• **EXERCISE GOAL**
Go to the line containing "Task: Click the white heart emoji after XO" below; retype it and all following lines exactly, and leave out the pictures.

• **RECORDS FOR THE TASK**
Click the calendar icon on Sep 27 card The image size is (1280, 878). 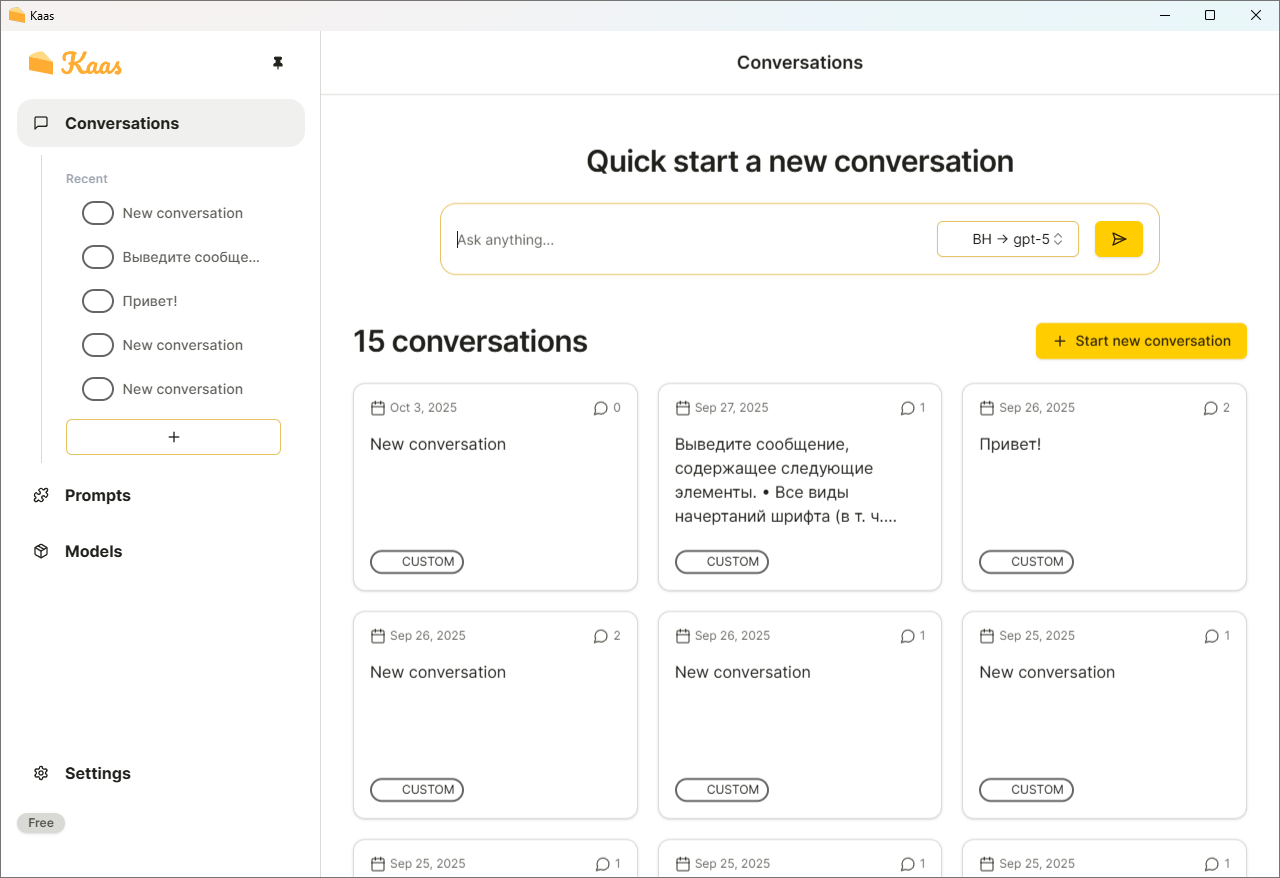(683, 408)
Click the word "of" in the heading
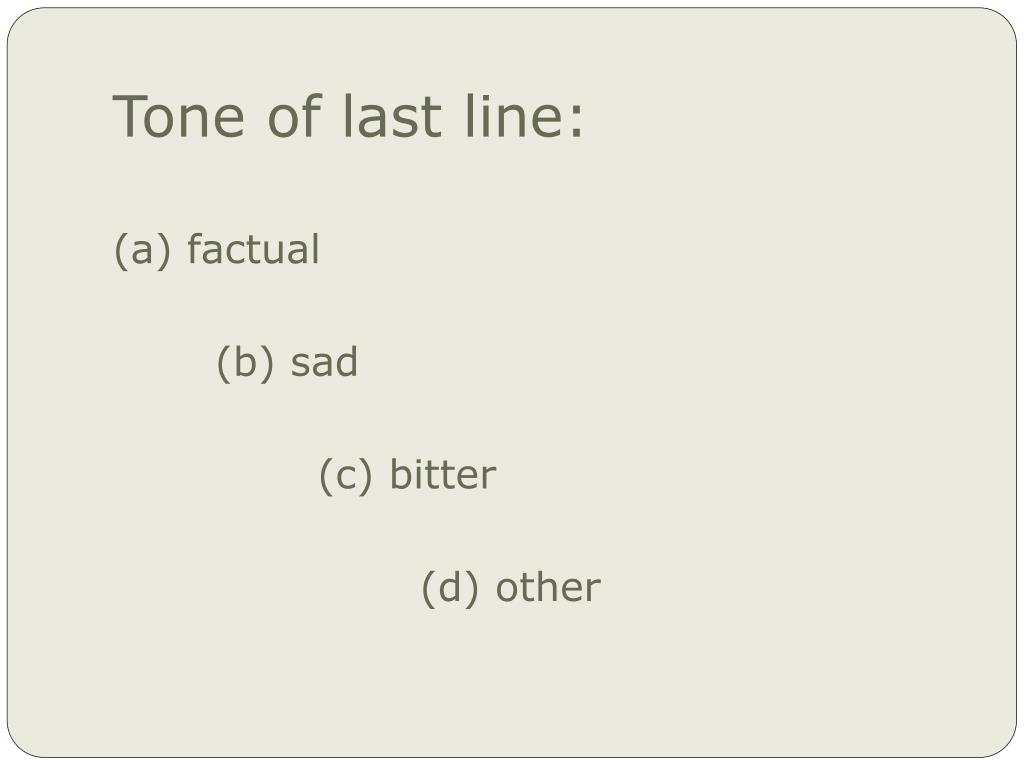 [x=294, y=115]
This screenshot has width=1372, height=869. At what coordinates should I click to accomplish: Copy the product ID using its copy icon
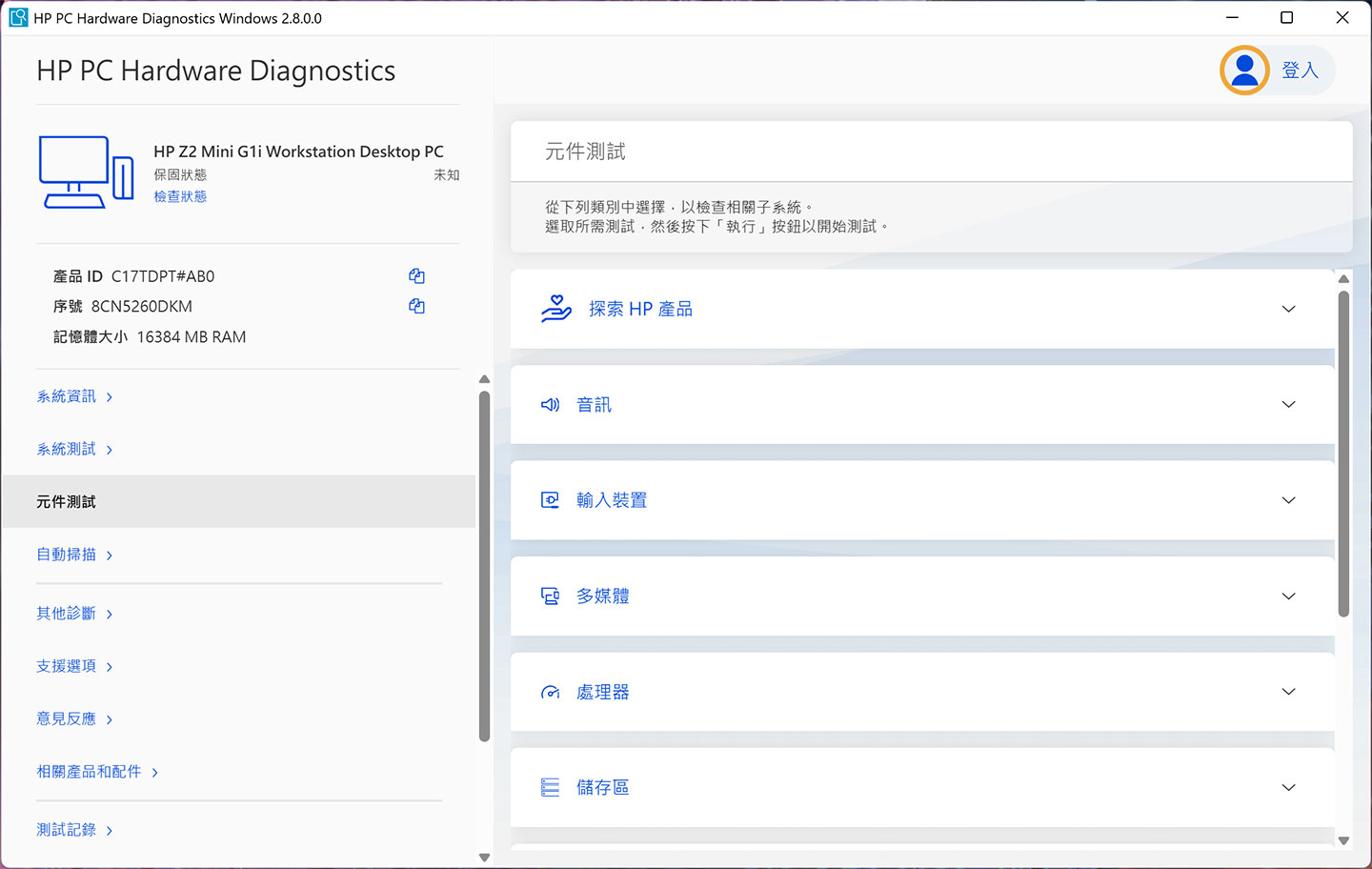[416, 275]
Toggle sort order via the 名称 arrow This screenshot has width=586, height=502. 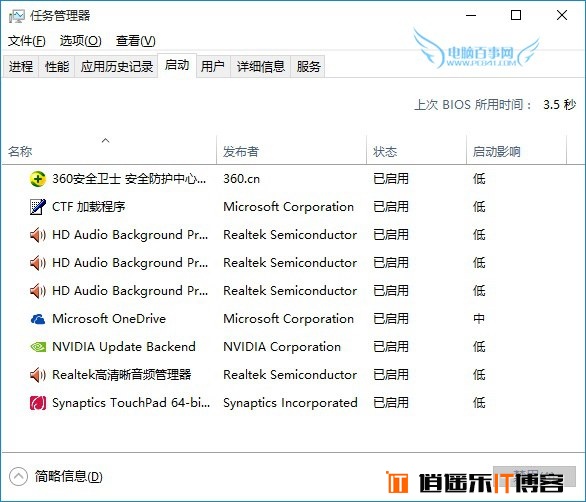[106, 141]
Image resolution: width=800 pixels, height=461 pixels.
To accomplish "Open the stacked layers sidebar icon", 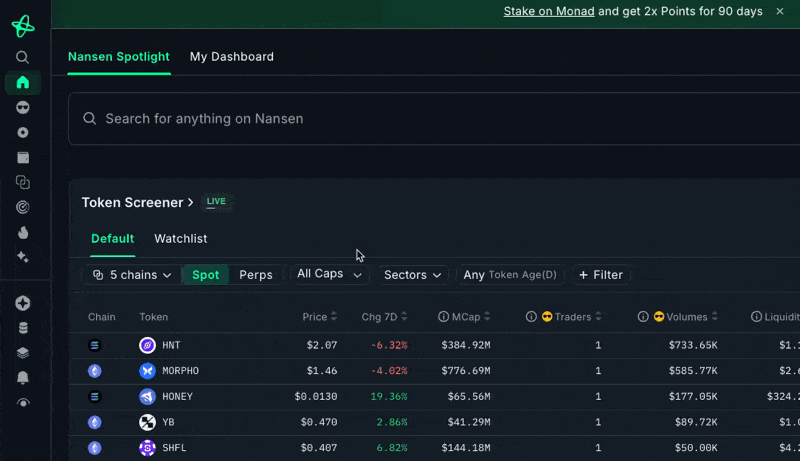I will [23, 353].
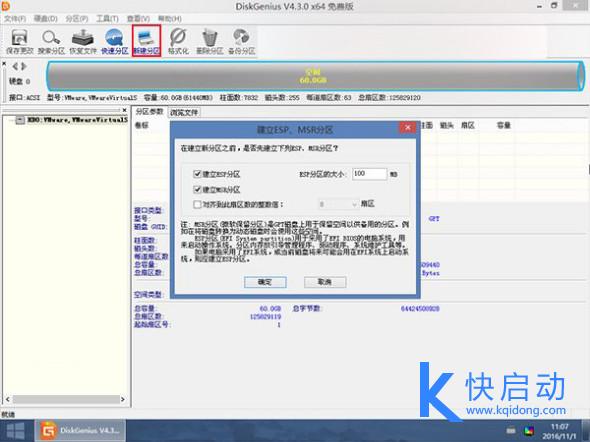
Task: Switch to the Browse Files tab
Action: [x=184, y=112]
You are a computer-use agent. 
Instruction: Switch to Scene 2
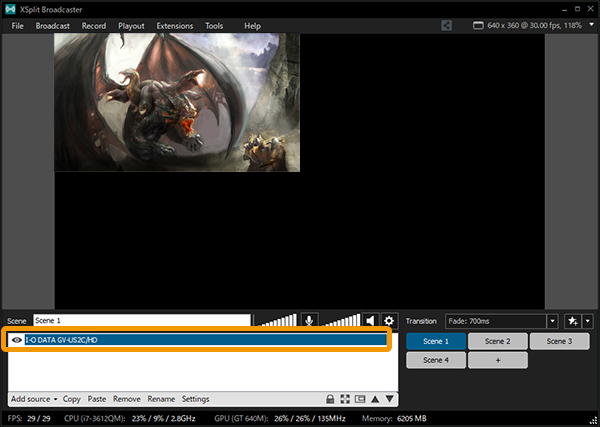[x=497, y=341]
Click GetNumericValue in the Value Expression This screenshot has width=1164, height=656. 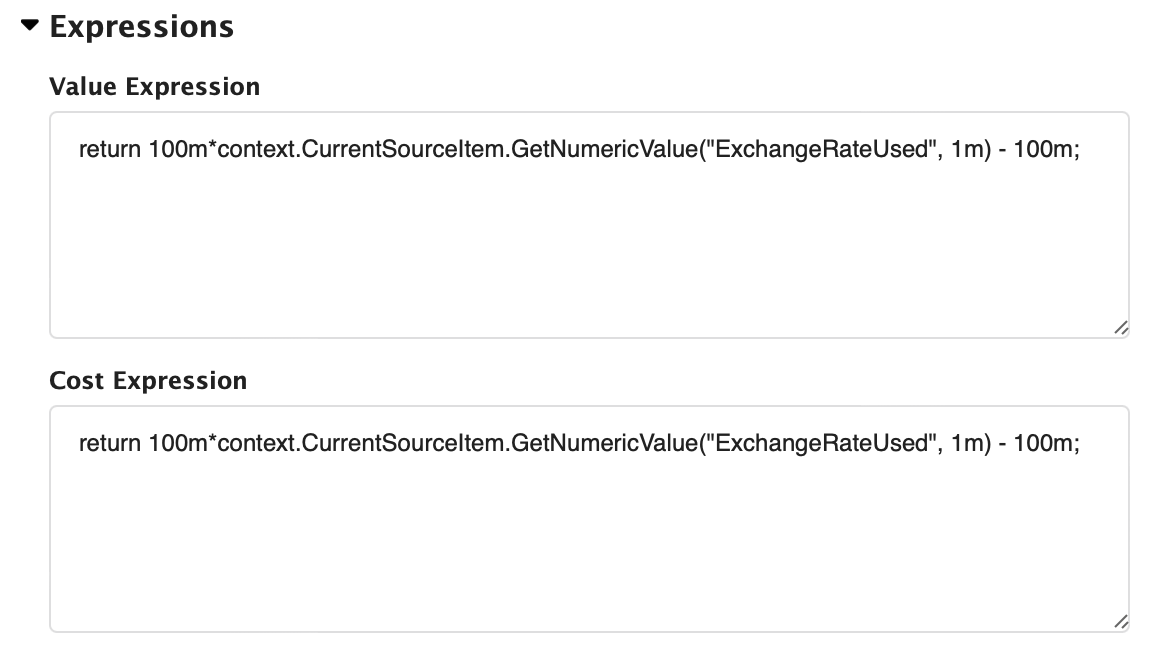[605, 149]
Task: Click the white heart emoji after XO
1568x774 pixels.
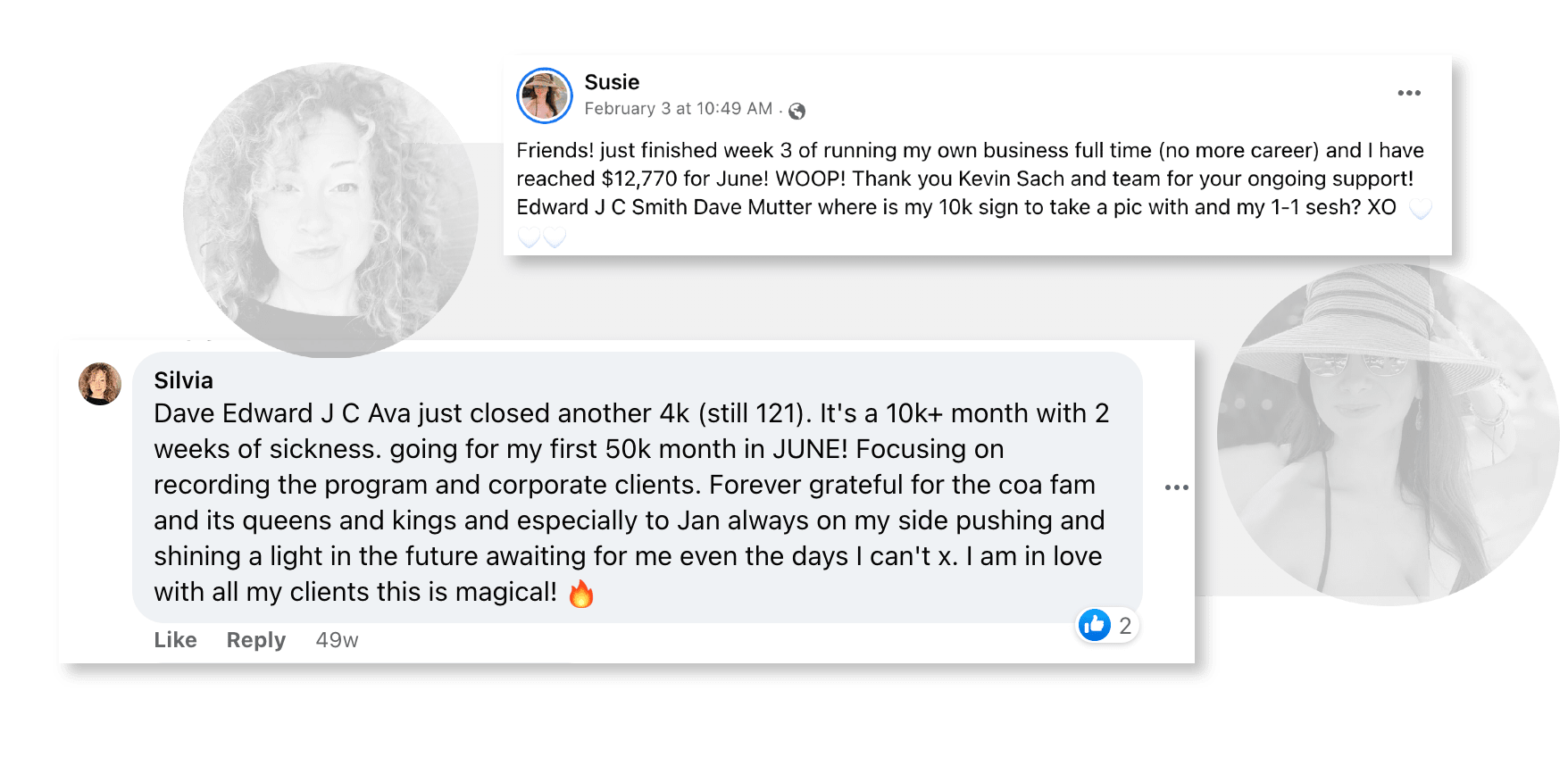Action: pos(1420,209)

• **RESPONSE TO THIS EXERCISE**
Task: Click the white heart emoji after XO
1568x774 pixels.
Action: pos(1420,209)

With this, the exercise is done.